What is the skill level of the team?
What is our system’s performance sensitivity?
When can we rewrite the system?
What are the hard problems?

Seven Principles of System Design:

Drive Everything from the User’s Journey: Focus on the user experience.
Use an Iterative Thin Slice Strategy:
- Start with simple architectural choices.
- Measure the system, find bottlenecks, and refine later.
Add the Most Value for the Least Effort:
- On each iteration, prioritize actions that offer the most value with minimal effort.
Make Decisions and Absorb Risks: Be prepared to make informed decisions and accept associated risks.
Design Deeply for Hard-to-Change Aspects:
- Implement slowly and carefully for components that are difficult to alter.
Eliminate Unknowns and Learn from Evidence:
- Tackle hard problems early and work in parallel to gain insights.
Understand Trade-Offs:
- Balance between cohesion and flexibility in software architecture.

Mental Models for Understanding and Explaining System Performance

Eight mental models that help us think about and understand performance

Cost of Switching to the Kernel Mode from the User Mode
- Every time anapplication enters kernel mode, a context switch occurs, which adds nonessential costs to the system, such as time to save the stack and to rest the cache. To improve performance, we need to reduce the number of system calls.
Operations Hierarchy

Operation	Time/Speed (Example)	Description
L1 Cache Reference	0.5 ns	Accessing data from Level 1 cache in the CPU.
L2 Cache Reference	7 ns	Accessing data from Level 2 cache in the CPU.
L3 Cache Reference	20 ns	Accessing data from Level 3 cache in the CPU.
Main Memory (RAM) Access	100 ns	Retrieving data from the system’s RAM.
SSD Storage Access	1,000,000 ns (1 ms)	Accessing data from Solid State Drive (SSD).
HDD Storage Access	10,000,000 ns (10 ms)	Accessing data from Hard Disk Drive (HDD).
Network Packet Round Trip (US to India)	150,000,000 ns (150 ms)	Sending a packet from the US to India and receiving the acknowledgment.
CPU Processing (Instruction)	0.2 ns per instruction	Executing a single CPU instruction.
GPU Processing (Parallel)	50 ns per parallel task	Executing parallel tasks on a Graphics Processing Unit (GPU).
PCIe Data Transfer (Device to CPU)	2,000 ns (2 us)	Transferring data between a peripheral device and the CPU via PCIe.
Context Switch (Kernel)	1,000 ns (1 us)	Switching between different processes in the kernel.
RAM-to-Cache Transfer	20 ns	Copying data from RAM to cache in the CPU.
Database Query (Local)	10,000,000 ns (10 ms)	Executing a database query on a local server.
Database Query (Remote)	50,000,000 ns (50 ms)	Executing a database query on a remote server.
System Call (Linux)	1,000 ns (1 us)	Initiating a system call in a Linux environment.
I/O Operation (Disk Write)	10,000 ns (10 us)	Writing data to a disk.
I/O Operation (Network Send)	1,000,000 ns (1 ms)	Sending data over a network.
I/O Operation (Network Receive)	1,000,000 ns (1 ms)	Receiving data over a network.

Context Switching Overhead
- Switching processes adds an overhead cost of about 5–7 microseconds
Amdahl’s Law
- is used to predict speed up of a task execution time when it’s scaled to run on multiple processors.

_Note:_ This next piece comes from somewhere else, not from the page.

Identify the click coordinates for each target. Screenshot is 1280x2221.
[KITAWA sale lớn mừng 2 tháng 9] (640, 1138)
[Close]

It simply states that the maximum speed up will be limited by the serial fraction of the task execution as it will create resource contention.
- one woman nine months to make one baby, “nine women can’t make a baby in one month
- Assume if have 3 thread that doing a single task it take 2 sec but the most of the time will spend on maintining the 3 thread and resources sharing
- Parellel process are efficient when they are independt
Universal Scalability Law
- says that actual speedup is even worse than Amdahl’s law due to shared variables. USL defines a new parameter coherency, which is the overhead added by communication between multiple processes, threads, or nodes.
Latency and Utilization Trade-offs
- Only a single thread can use the most resources at a given time, which forces threads to wait and take turns
Designing for Throughput with the Maximal Useful Utilization (MUU) Model
Adding Latency Limits

Optimization Techniques

To effectively optimize, it’s crucial to identify where the bottlenecks occur. Bottlenecks typically manifest in one of three forms:

Resource Bottleneck: One of the resources (e.g., CPU, I/O, or memory) is the limiting factor.
Thread Model Bottleneck: Thread models are causing critical resources to be idle.
Resource Waste: Resources are being wasted on nonessential tasks (e.g., context switches, garbage collection).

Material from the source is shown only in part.